### REQUIRED ACTION
Which of the lines below contain the string "agent"? Copy each one.

### Saved data entries
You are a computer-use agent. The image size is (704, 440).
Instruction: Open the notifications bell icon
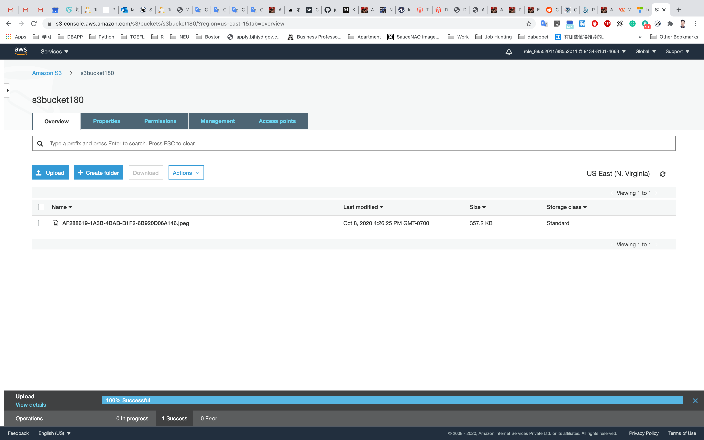pyautogui.click(x=509, y=52)
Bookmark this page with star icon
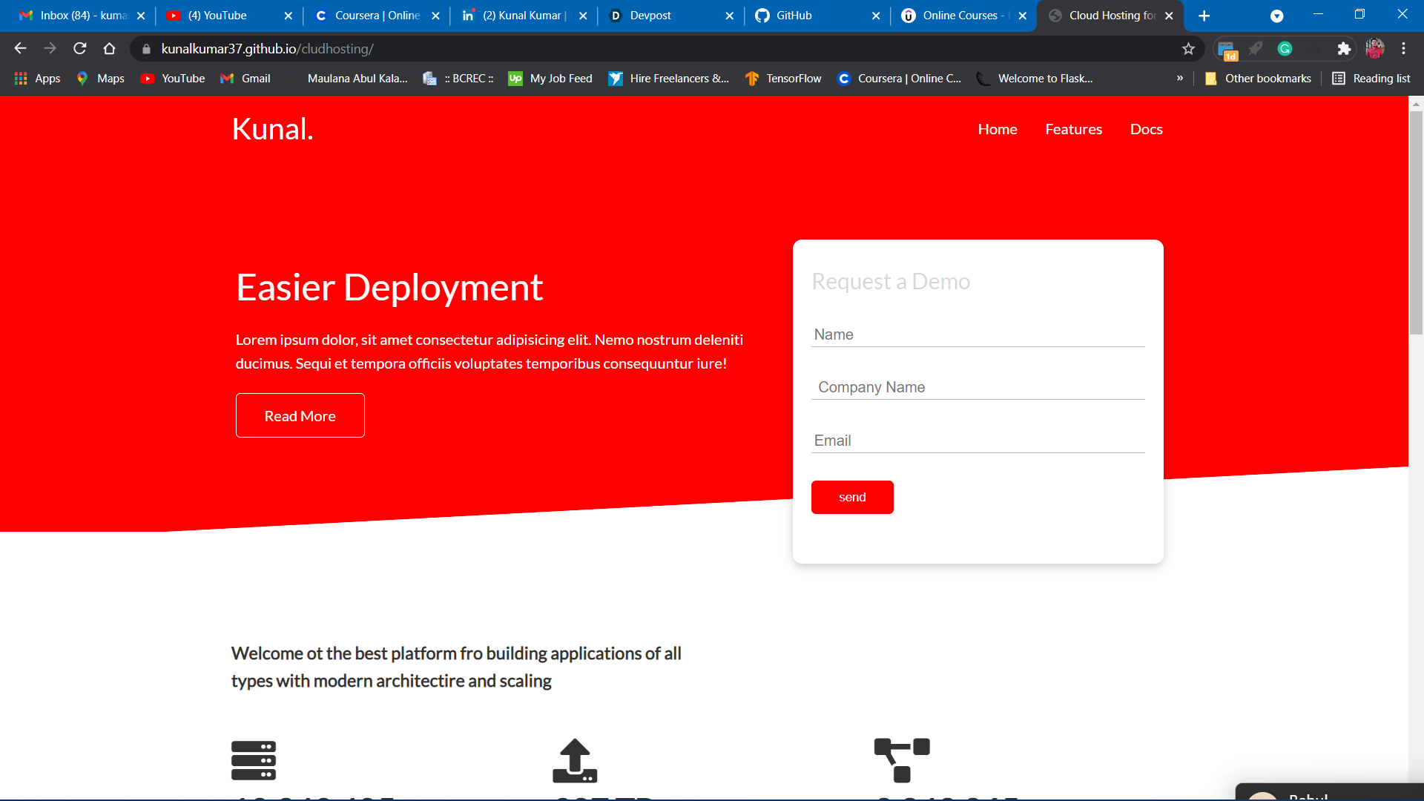Image resolution: width=1424 pixels, height=801 pixels. pos(1188,49)
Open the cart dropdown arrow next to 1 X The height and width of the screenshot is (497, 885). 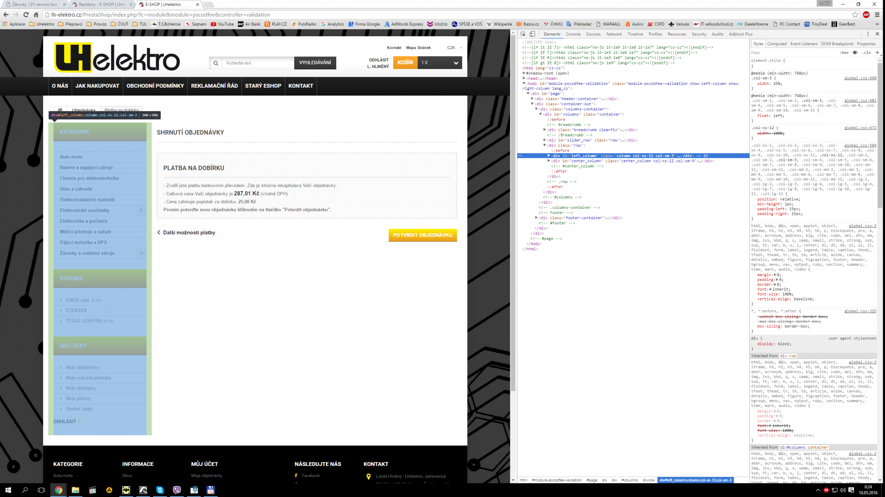coord(456,63)
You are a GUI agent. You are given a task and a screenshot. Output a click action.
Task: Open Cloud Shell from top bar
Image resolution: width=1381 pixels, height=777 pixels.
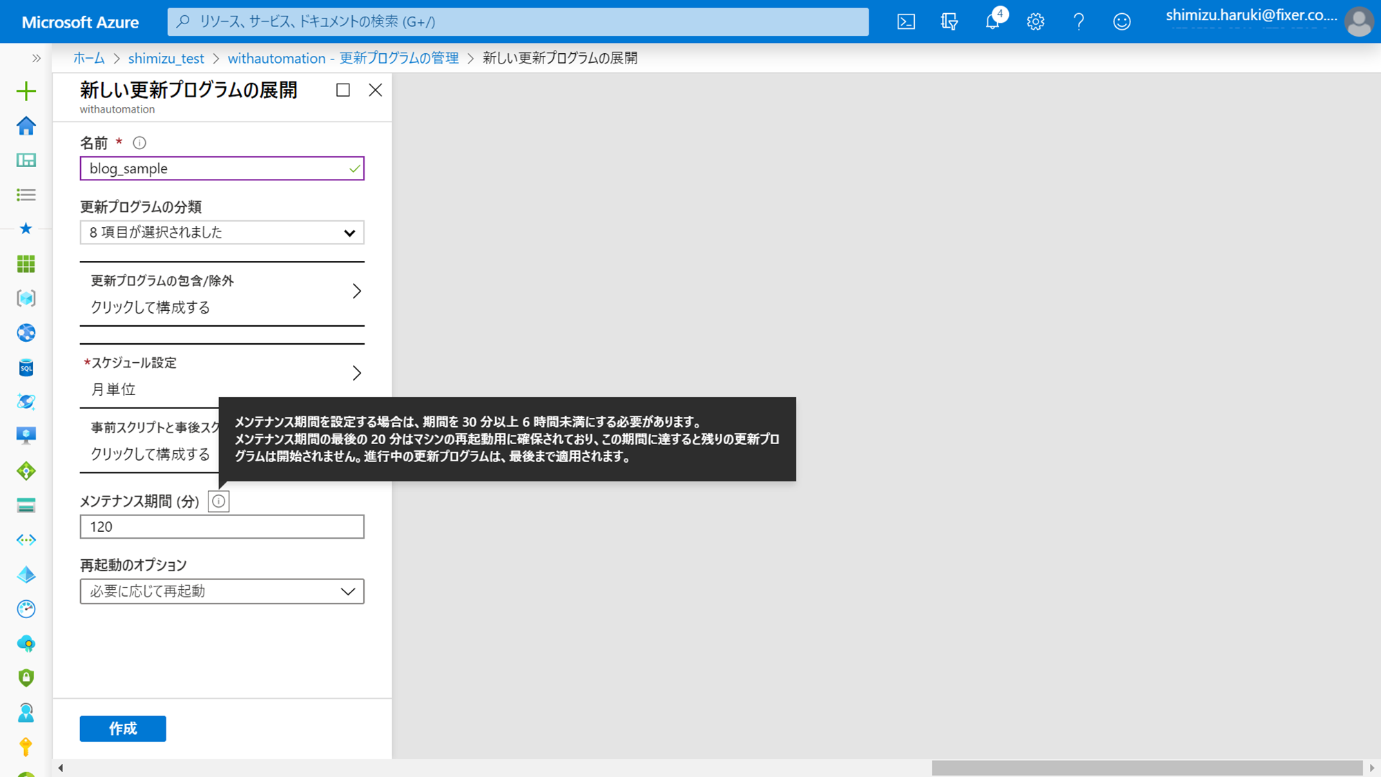coord(906,21)
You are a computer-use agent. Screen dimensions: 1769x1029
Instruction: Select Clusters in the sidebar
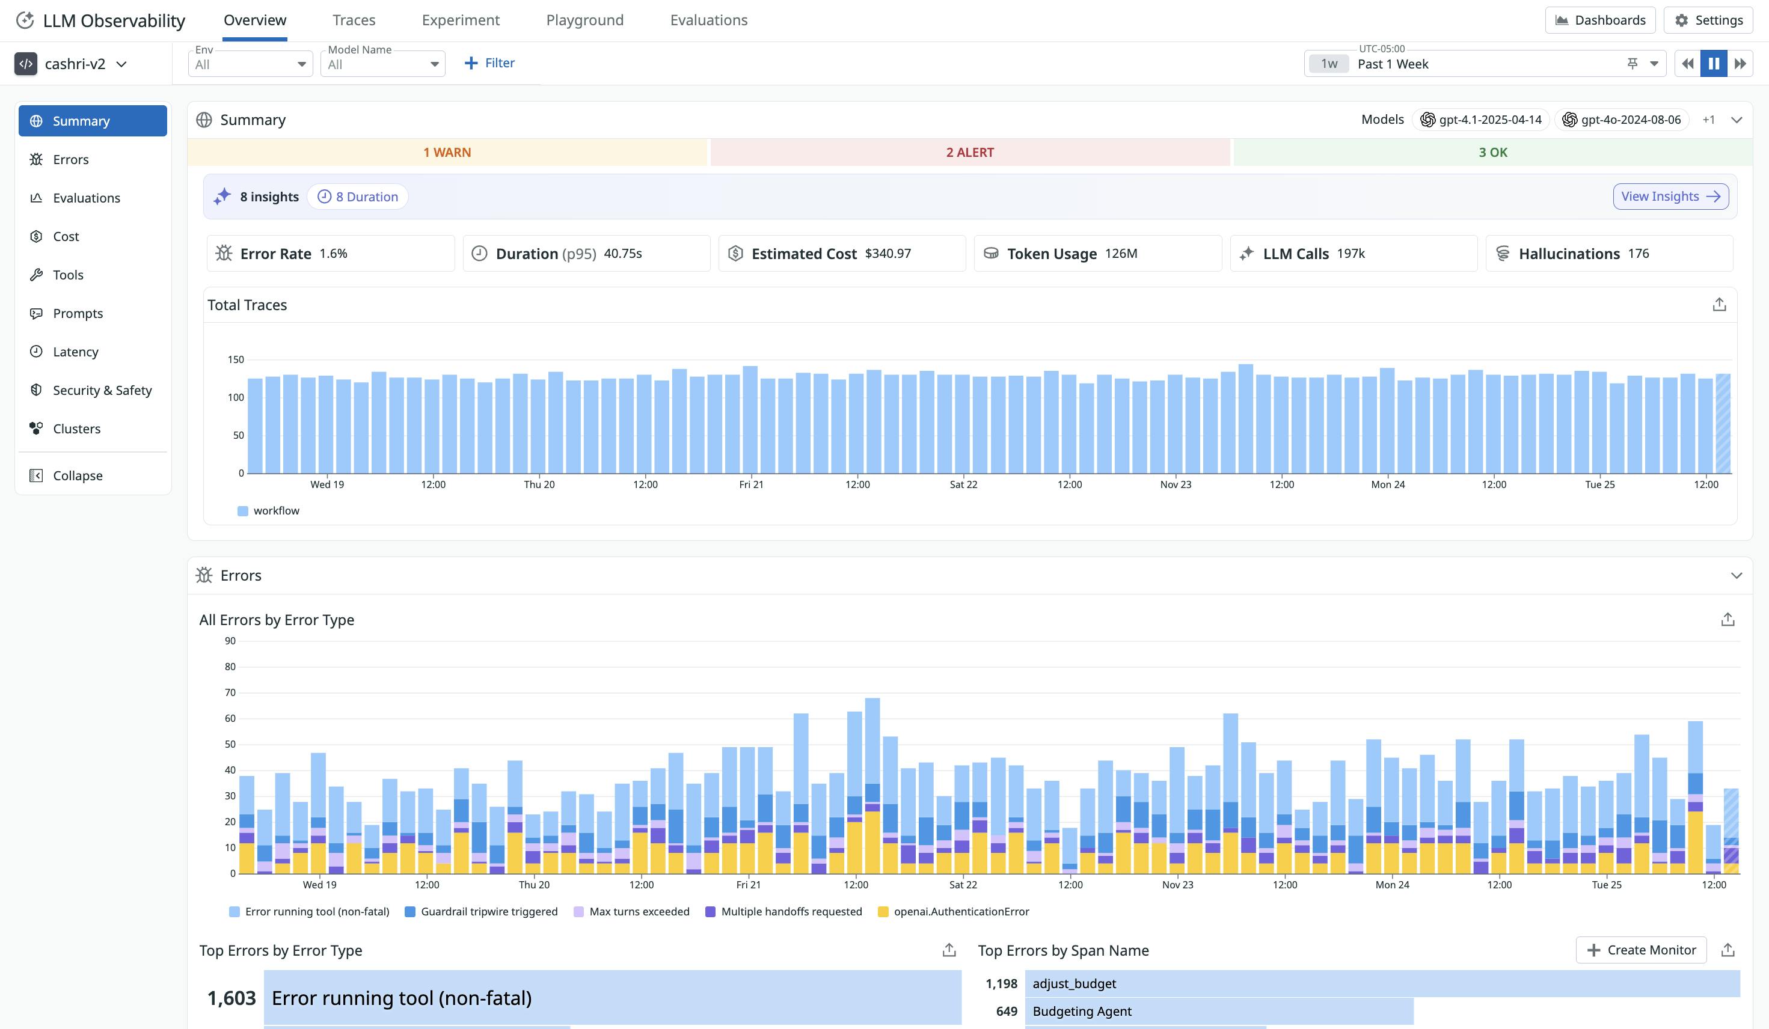[x=76, y=428]
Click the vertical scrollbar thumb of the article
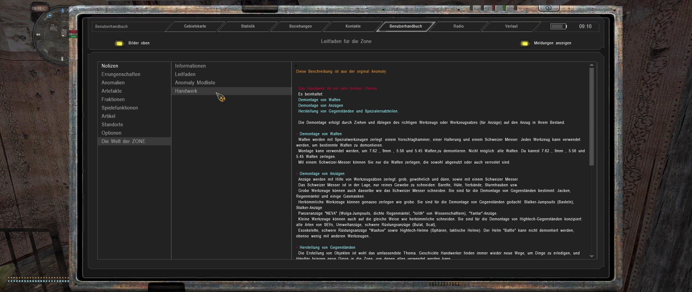Image resolution: width=692 pixels, height=292 pixels. click(591, 116)
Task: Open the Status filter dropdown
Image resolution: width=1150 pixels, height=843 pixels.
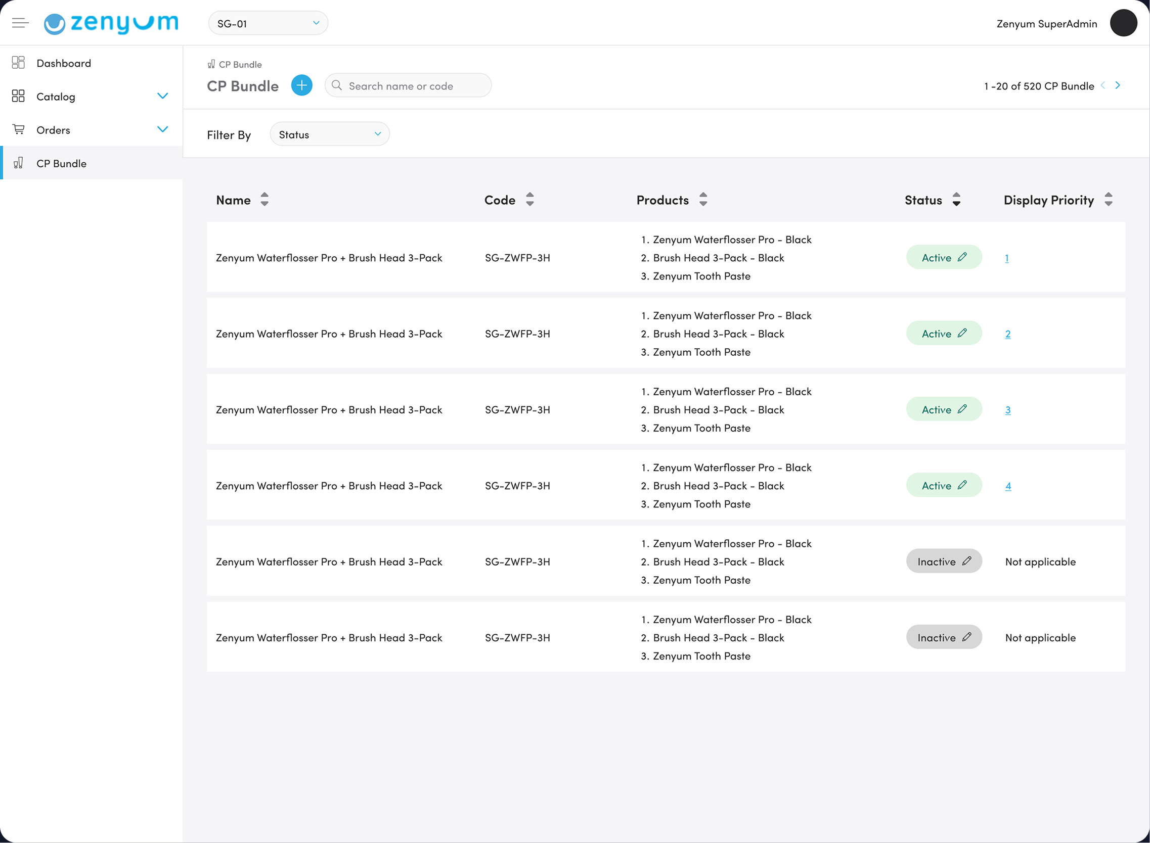Action: point(329,134)
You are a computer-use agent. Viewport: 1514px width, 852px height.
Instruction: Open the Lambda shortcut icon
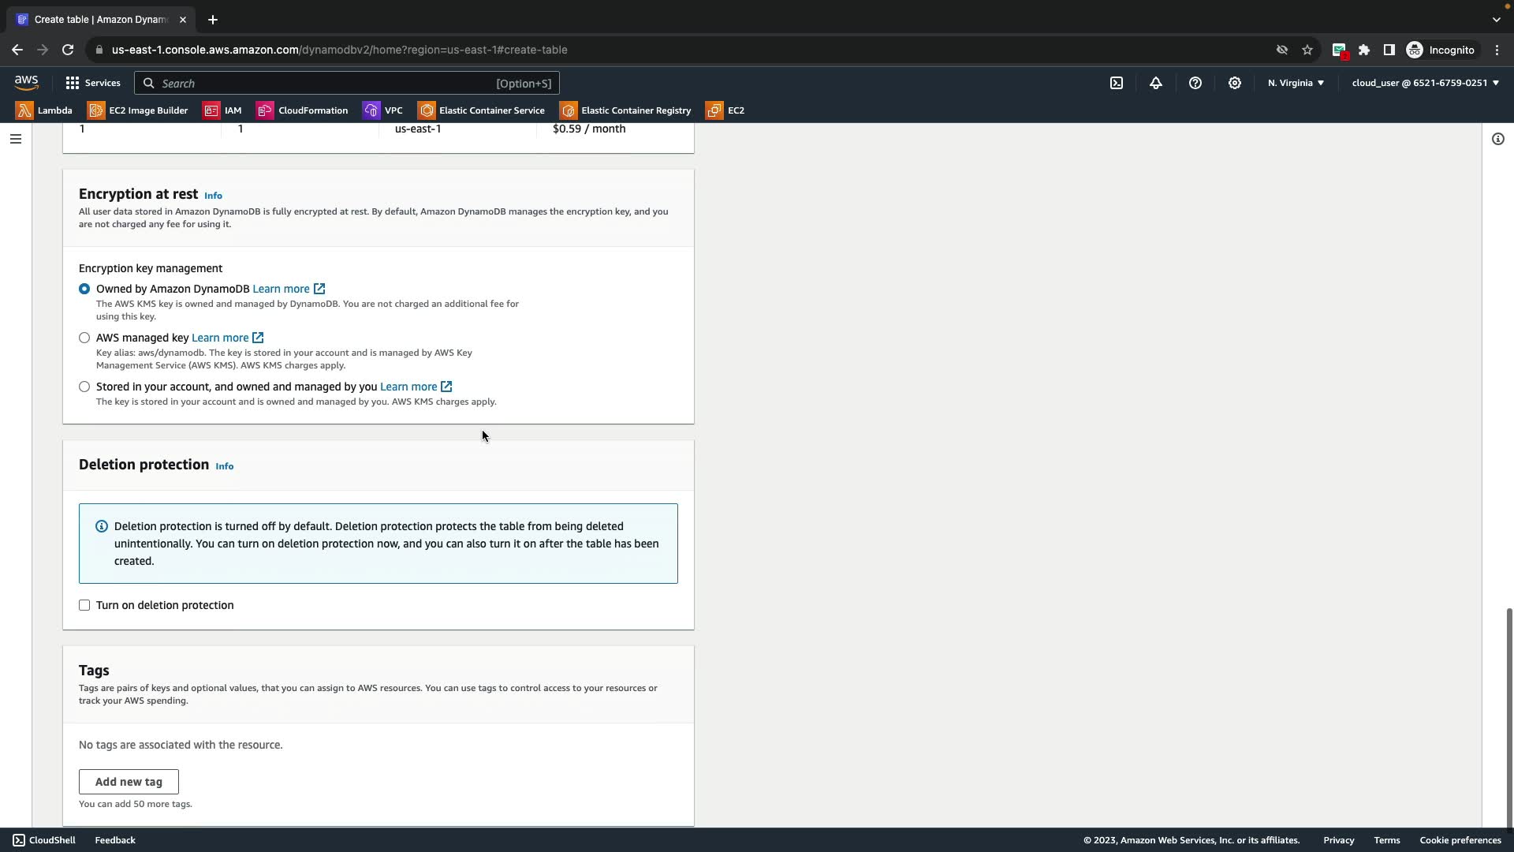click(24, 110)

### SOLUTION
You are a computer-use agent. The image size is (704, 440).
You are a GUI agent. You are given a task and a screenshot. Output a click action.
You are a computer-use agent. Screen dimensions: 1769x1029
You are a computer-use agent. Viewport: 1514px width, 852px height.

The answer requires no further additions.